Full disclosure: Stoll, a journalist and newspaper editor, is a friend. So I won’t go on and on about how great the book is. But I did want to relay one historical gem that Stoll unearthed in the journals of the Second Continental Congress. It’s a detail I had never encountered before, even through many years as a newspaper reporter who had to write often about the intersection of entertainment and politics.

Sam Adams — the Boston patriot, legislator and Founding Father — saw religion and morals as the foundations of liberty and happiness. Adams was delighted that the Congress, in 1778, had passed a resolution making that plain. But some in that Congress, Stoll reports, wanted to go further and ban people involved with the theater from federal office.
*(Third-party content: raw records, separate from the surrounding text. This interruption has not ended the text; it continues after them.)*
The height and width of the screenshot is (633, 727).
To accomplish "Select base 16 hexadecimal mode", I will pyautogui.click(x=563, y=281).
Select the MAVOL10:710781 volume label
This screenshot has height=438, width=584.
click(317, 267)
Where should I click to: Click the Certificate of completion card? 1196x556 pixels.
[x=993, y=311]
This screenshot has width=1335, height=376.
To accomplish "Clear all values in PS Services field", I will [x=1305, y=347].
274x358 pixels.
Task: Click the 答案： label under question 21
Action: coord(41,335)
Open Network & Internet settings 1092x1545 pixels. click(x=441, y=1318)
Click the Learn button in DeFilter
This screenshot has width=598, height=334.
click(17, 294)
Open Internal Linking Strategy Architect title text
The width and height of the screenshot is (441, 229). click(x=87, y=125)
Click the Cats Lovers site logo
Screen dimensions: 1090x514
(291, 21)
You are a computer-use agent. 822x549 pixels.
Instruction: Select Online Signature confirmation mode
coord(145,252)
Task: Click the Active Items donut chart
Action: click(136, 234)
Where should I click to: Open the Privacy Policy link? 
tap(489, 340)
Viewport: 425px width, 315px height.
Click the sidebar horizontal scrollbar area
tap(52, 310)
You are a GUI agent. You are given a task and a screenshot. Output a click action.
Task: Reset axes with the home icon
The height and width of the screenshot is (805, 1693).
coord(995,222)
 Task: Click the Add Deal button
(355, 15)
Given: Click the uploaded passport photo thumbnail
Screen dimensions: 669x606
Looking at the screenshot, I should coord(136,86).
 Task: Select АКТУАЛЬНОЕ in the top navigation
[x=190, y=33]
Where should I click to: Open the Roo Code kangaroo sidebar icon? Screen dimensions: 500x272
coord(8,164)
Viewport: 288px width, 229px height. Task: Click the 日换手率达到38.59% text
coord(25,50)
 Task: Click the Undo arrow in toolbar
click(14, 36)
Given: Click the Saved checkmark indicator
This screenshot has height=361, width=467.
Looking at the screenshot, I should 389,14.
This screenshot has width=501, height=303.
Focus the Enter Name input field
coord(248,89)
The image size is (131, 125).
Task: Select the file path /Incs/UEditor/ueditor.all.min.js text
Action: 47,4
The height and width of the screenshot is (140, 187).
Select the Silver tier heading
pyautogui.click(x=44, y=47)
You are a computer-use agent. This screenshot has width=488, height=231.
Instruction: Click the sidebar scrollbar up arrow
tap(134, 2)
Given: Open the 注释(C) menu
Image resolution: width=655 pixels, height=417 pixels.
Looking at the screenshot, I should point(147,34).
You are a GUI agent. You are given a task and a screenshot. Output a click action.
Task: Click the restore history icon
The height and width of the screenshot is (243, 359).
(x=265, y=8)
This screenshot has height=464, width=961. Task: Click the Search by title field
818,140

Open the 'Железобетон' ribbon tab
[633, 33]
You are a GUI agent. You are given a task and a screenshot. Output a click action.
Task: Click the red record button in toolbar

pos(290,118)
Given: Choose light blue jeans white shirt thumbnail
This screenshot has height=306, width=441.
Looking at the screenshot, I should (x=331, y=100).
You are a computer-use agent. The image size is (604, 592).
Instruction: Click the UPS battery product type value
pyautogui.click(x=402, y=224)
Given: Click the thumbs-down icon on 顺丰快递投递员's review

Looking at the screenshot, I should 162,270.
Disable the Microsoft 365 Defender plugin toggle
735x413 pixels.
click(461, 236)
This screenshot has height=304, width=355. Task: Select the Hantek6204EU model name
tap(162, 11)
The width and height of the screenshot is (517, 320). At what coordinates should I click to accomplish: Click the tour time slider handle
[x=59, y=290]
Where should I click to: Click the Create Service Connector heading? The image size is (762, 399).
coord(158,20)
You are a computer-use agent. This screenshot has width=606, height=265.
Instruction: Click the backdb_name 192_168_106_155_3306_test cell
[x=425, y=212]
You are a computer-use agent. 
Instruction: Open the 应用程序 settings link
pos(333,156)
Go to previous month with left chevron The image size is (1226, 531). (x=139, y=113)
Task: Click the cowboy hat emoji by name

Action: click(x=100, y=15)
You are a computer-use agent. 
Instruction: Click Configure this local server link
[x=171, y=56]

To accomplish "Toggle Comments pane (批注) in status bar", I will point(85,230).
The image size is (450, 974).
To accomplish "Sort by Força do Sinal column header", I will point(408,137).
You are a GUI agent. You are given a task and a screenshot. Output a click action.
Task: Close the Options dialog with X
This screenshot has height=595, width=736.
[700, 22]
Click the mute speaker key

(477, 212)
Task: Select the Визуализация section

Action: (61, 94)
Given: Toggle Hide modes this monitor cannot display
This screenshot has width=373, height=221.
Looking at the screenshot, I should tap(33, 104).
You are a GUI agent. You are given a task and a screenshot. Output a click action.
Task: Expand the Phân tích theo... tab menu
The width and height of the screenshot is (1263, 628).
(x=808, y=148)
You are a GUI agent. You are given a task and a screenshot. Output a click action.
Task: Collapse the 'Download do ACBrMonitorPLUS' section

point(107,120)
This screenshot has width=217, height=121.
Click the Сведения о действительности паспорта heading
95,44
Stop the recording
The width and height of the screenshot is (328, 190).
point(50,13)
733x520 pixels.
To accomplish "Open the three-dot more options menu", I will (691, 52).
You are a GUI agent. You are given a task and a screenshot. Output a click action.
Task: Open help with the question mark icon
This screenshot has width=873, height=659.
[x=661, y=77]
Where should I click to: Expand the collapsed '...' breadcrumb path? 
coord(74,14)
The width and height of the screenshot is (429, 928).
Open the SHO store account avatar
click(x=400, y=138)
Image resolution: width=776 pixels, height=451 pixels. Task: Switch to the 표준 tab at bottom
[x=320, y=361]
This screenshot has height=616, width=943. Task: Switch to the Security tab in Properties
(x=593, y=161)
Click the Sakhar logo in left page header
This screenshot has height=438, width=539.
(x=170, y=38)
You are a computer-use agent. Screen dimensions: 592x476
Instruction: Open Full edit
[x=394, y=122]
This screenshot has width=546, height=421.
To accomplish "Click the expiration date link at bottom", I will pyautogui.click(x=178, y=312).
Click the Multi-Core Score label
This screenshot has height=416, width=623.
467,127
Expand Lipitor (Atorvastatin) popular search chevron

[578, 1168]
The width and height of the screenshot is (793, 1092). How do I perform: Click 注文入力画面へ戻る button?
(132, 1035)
A resolution from the Congress read: “Whereas frequenting play houses and theatrical entertainments has a fatal tendency to divert the minds of the people from a due attention to the means necessary for the defence of their country, and the preservation of their liberties: Resolved, That any person holding an office under the United States, who shall act, promote, encourage or attend such plays, shall be deemed unworthy to hold such office, and shall be accordingly dismissed.”

One assumes they wouldn’t have thought any better of the movies than they did of the theater.

The resolution didn’t pass.

Think how history might have been different if it had.